Через несколько недель после триумфального прибытия в Киото герой выступает в Камакура, дабы лично оповестить о своей победе Ёритомо и передать ему главных пленных из Тайра, захваченных в последней битве. Однако, ему не было позволено достичь конечной цели следования. По прибытии на близлежащую почтовую станцию он получил инструкцию ожидать там дальнейших приказаний, и оставался там около недели в состоянии все возраставшей тревоги. Очевидно, понимая, что его брат наслышался о нем различных неблагоприятных слухов, он несколько раз посылал протесты с подтверждением собственной лояльности, но все они остались без ответа. Наконец он отчаялся и из маленькой почтовой станции Касигоэ, находившейся где-то в миле от Камакура, послал одному из главных министров свое знаменитое «письмо из Касигоэ». Хотя Ёсицунэ, вероятно, и посылал в то время какие-то эмоциональные послания в Камакура, тот документ, что дошел до нас, полон добавлений и приукрашиваний, введенных намеренно ради того, чтобы возбудить симпатию к герою, с которым обращались столь неподобающе. [185] Последнее воззвание, однако, является самой важной частью в легенде о Ёсицунэ; смесь бравады с почти мазохистическим упиванием своими несчастьями дает нам редкую возможность заглянуть в психологический механизм героического поражения:
185
В соответствии с поздним вариантом легенды, письмо Косигоэ в действительности было написано Бэнкэем по инструкциям Ёсицунэ. Это — выражение тенденции придавать Бэнкэю все более активную роль в событиях, в то время, как сам герой превращается в пассивную жертву.

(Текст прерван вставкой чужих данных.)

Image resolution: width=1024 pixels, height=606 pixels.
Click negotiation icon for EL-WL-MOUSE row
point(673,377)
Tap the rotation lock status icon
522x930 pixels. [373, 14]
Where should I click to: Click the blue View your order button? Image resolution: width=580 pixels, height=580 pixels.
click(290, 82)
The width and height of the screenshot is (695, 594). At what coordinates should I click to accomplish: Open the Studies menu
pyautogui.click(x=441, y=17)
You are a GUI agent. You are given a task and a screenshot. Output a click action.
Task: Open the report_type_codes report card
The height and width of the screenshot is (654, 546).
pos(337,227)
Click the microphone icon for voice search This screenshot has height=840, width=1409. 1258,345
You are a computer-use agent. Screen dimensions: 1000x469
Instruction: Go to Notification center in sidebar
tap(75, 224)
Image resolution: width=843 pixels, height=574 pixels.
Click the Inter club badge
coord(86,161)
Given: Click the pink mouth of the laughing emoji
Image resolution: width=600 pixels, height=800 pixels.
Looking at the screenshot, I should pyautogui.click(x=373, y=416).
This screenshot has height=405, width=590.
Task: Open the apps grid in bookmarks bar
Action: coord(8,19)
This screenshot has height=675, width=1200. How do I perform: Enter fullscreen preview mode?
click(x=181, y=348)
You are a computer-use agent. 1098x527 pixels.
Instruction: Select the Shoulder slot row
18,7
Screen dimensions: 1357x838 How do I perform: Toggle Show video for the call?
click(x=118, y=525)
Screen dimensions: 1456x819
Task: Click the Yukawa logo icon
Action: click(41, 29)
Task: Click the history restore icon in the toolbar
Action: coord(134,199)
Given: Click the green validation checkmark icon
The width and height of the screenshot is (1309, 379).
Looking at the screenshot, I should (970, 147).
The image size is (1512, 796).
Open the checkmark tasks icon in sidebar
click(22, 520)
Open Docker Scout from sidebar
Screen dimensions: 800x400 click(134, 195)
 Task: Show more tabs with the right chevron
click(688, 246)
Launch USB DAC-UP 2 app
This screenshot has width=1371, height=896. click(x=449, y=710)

5-й день 6-го месяца 2-го года правления Гэнроку [1185]. [186]
Я, Минамото-но Ёсицунэ, лейтенант внешней дворцовой охраны, почтительно обращаюсь к вашему превосходительству. Будучи избранным заместителем его высочества [Ёритомо] с последующим доверением мне императорской миссии, я поверг врагов двора с помощью воинского искусства, которое передавалось в нашей семье из поколения в поколение, стерев, таким образом, позор, пережитый нами в поражении. Я ожидал получить особую благодарность за свои действия, но к изумлению моему стал объектом самых грязных обвинений, из-за чего все достигнутое мною остается незамеченным. Будучи невиновен ни в чем, я, Ёсицунэ, подвергся осуждению; будучи достоин славы, не допустивший ни одной ошибки, я впал в немилость его высочества.
186
Между различными текстами письма Косигоэ нет значительной разницы. Свой перевод я основывал на версии, данной поздней исторической хроникой Адзума кагами — «Нихон сирё сюсэй», Токио, 1963, с. 164.
Так и пребываю я, вотще проливая кровавые слезы… Мне не было разрешено оспорить обвинения клеветавших на меня и [даже] вступить в Камакура, но было приказано пребывать в бездеятельности много дней, не имея возможности высказать искренность своих намерений. Прошло так много времени с тех пор, как я мог взирать на милостивый лик его высочества, что, кажется, все нити нашей кровной связи уже порвались.
Есть ли это несчастье лишь насмешка судьбы, или — воздаяние за нечто свершенное мною в прошлых существованиях? Горе мне! Кто сможет открыть [его высочеству] всю глубину испытываемых мною мук, кто прольет на меня хоть каплю жалости, — разве что восстанет в этом мире преподобный дух нашего усопшего отца?
Я в затруднении — стоит ли продолжать писать это письмо, не станет ли оно лишь еще одним [ненужным] изъявлением личных чувств, однако, мне кажется, следует сказать, что вскоре после моего рождения его превосходительство мой отец перешел в иной мир, и я стал сиротой и был принесен в столицу матерью, прижимавшей меня к груди; с тех пор мой ум не пребывал в покое ни единого момента. Хотя мне и удавалось влачить свое существование, я не мог безопасно передвигаться по столице и был вынужден бродить из провинции в провинцию, прячась в неприметных деревушках, скрываться в отдаленных частях страны, служить простолюдинам и крестьянам.